Stored data:
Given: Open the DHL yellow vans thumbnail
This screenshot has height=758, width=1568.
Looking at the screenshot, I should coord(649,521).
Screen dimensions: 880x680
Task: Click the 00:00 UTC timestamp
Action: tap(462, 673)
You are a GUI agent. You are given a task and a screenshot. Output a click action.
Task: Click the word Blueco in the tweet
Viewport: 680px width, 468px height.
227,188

Exercise instructions: Return the data exactly. Include every record.

Solution for this problem:
Given: Open the DHL yellow vans thumbnail
This screenshot has height=758, width=1568.
Looking at the screenshot, I should coord(649,521).
Screen dimensions: 880x680
Task: Click the 00:00 UTC timestamp
Action: tap(462, 673)
You are a GUI agent. You are given a task and a screenshot. Output a click action.
Task: Click the word Blueco in the tweet
Viewport: 680px width, 468px height.
227,188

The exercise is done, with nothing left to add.